Stored data entries

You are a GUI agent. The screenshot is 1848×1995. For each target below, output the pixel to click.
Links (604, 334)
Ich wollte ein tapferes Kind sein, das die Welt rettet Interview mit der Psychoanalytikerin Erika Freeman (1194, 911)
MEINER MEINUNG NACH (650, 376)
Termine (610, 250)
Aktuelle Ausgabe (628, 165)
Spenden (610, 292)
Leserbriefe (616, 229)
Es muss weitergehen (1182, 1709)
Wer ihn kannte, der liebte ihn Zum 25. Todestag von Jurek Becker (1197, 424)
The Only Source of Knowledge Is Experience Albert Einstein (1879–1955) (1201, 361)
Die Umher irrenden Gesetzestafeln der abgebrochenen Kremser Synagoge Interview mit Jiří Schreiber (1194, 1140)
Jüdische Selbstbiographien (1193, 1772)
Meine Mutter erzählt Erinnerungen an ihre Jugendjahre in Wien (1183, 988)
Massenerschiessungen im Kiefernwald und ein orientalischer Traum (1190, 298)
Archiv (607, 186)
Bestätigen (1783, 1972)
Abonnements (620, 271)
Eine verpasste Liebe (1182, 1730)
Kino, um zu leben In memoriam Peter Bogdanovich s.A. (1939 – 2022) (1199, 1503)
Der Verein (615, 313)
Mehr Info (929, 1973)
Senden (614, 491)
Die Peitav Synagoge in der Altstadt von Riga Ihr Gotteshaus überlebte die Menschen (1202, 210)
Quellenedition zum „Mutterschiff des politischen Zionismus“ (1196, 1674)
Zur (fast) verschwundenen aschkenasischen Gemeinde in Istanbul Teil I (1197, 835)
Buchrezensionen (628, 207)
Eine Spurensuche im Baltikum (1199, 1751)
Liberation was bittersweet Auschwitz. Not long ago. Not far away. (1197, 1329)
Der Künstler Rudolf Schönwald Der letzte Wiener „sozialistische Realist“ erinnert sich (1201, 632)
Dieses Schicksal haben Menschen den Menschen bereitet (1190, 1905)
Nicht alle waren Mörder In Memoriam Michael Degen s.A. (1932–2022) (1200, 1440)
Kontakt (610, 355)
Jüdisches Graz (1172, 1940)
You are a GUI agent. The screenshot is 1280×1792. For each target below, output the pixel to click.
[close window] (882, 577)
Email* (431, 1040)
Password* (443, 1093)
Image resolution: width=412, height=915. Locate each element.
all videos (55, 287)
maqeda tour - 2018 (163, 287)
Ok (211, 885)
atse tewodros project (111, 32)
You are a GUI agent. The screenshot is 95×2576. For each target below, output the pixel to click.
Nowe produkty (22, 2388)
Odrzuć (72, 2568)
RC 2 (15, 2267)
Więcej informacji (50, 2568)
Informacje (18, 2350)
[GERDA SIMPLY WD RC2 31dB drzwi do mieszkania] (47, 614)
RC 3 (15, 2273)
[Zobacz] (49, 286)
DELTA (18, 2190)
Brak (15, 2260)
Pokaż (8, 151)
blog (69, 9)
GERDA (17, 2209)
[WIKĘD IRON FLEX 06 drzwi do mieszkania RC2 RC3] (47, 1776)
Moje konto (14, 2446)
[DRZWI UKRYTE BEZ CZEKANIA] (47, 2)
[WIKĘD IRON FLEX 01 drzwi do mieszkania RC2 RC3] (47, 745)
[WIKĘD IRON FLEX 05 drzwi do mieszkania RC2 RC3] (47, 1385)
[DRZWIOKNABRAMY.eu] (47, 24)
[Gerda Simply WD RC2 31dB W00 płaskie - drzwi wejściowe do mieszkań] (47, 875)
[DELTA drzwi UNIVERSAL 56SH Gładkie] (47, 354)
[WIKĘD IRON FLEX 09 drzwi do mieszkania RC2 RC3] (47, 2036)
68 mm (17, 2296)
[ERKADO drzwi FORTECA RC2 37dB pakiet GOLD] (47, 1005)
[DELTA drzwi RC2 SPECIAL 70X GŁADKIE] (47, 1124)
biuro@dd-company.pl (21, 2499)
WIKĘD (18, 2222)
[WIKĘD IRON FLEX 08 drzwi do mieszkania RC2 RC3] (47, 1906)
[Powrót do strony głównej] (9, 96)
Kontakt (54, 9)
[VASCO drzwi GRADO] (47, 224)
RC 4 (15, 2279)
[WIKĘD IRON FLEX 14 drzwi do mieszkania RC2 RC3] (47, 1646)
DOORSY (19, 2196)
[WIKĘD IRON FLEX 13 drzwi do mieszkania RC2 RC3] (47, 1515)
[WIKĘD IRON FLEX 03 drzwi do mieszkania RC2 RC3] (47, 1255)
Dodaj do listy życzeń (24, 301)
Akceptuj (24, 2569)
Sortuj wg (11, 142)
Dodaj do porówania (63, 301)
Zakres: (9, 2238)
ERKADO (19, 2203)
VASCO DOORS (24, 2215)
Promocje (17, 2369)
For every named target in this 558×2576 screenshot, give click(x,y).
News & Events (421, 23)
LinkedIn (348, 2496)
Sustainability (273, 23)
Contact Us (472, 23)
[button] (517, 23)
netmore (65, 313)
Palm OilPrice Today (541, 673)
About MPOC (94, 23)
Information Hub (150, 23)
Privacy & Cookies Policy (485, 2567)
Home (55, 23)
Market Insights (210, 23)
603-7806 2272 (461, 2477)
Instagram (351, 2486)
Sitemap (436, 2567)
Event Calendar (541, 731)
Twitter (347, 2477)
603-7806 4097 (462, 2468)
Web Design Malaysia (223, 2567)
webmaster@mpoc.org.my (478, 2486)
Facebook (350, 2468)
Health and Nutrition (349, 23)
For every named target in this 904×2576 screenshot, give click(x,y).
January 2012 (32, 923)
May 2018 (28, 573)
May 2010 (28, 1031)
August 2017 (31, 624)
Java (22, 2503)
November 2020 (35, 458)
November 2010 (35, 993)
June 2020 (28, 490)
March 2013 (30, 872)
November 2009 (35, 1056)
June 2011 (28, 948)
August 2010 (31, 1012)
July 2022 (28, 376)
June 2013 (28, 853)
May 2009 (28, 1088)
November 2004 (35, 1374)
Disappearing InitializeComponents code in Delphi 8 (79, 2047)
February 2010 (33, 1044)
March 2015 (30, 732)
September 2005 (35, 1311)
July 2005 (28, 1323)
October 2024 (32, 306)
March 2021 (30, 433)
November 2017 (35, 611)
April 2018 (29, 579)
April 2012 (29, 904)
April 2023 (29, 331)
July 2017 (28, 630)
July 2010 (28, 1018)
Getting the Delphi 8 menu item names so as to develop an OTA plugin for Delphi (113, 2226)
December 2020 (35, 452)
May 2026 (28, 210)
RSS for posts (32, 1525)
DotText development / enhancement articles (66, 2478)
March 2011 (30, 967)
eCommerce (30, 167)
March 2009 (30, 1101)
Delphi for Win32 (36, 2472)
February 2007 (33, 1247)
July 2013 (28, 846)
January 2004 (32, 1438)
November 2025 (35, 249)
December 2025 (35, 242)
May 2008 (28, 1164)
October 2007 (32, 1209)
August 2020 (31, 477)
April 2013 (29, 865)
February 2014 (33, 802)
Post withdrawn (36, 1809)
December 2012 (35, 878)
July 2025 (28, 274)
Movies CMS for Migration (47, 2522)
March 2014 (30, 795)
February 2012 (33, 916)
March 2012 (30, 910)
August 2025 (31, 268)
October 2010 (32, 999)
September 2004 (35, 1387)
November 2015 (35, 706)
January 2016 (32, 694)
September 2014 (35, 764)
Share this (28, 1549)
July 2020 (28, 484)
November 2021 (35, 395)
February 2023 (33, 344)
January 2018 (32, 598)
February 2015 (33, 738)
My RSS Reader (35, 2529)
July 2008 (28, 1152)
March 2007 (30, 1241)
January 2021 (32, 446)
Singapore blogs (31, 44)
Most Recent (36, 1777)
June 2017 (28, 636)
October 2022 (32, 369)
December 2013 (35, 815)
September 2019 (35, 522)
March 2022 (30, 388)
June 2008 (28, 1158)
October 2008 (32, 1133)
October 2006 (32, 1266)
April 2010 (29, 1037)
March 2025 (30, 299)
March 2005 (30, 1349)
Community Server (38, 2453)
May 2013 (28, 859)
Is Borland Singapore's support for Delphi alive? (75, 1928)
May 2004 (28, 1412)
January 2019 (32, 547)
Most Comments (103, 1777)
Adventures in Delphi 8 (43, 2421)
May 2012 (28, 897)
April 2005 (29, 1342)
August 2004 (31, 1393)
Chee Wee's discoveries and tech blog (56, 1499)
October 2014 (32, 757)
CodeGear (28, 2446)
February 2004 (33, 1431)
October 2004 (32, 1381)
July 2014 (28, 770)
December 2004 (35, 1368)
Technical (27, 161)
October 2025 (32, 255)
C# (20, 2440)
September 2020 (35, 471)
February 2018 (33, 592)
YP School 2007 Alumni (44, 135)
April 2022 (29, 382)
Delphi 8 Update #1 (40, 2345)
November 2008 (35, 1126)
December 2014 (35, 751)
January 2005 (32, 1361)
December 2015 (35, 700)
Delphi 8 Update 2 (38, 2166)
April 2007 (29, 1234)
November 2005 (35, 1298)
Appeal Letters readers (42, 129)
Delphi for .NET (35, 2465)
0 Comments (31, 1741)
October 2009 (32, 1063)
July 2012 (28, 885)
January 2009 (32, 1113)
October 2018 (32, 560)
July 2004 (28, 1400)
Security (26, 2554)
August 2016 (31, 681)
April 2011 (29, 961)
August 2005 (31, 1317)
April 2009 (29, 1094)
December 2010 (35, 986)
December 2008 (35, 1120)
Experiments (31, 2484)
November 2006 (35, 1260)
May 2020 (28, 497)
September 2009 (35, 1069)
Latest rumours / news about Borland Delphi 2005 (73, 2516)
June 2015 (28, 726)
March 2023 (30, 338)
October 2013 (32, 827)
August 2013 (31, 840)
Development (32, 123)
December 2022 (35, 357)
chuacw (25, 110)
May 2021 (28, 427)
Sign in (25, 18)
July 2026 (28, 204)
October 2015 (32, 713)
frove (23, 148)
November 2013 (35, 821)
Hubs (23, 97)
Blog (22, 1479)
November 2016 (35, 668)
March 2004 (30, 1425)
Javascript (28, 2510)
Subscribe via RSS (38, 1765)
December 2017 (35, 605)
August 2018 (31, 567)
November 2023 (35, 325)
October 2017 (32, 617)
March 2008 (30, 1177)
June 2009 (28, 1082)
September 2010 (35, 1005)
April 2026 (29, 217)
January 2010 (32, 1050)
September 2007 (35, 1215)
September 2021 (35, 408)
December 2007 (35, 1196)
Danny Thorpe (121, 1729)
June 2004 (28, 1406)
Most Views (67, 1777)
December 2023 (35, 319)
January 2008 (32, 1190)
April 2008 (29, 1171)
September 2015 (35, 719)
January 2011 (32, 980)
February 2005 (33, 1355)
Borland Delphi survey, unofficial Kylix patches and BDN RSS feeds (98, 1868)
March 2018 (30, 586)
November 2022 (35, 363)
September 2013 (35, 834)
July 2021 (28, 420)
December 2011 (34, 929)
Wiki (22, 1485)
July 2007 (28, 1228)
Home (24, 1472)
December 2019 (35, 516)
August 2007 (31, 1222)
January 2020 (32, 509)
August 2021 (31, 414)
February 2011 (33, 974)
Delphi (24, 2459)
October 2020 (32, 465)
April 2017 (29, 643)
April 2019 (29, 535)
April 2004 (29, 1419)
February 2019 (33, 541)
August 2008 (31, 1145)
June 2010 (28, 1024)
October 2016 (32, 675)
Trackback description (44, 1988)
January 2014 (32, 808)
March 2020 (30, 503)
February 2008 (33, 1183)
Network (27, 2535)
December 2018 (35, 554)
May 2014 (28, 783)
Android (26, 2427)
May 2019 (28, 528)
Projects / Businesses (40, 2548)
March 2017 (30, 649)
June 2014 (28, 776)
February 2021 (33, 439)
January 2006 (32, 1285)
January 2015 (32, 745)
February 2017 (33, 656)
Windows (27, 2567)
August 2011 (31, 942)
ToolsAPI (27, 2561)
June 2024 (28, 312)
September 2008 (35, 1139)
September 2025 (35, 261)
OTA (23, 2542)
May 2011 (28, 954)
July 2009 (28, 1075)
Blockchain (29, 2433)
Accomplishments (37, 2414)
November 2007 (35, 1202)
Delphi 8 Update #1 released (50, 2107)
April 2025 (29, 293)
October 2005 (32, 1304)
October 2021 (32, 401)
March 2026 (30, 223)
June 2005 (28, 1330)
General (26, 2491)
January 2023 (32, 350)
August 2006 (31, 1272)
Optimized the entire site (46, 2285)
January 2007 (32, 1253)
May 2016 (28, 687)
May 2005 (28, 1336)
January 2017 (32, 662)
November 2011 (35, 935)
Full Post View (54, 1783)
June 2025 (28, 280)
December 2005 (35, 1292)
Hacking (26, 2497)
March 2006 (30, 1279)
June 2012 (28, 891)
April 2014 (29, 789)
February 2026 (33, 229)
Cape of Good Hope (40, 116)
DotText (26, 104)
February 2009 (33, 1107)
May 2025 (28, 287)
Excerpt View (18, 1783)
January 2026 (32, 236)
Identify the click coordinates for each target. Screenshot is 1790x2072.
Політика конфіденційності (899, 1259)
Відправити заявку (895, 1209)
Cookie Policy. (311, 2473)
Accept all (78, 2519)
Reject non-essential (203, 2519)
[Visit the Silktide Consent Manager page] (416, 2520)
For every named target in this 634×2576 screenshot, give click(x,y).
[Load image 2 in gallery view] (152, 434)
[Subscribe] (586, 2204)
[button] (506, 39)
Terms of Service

◆ **PROBLEM DESCRIPTION**:
Among the records, find all lines that include the string "ERKADO" and return them.

◆ **RESPONSE BELOW**:
[ERKADO drzwi FORTECA RC2 37dB pakiet GOLD] (47, 1005)
ERKADO (19, 2203)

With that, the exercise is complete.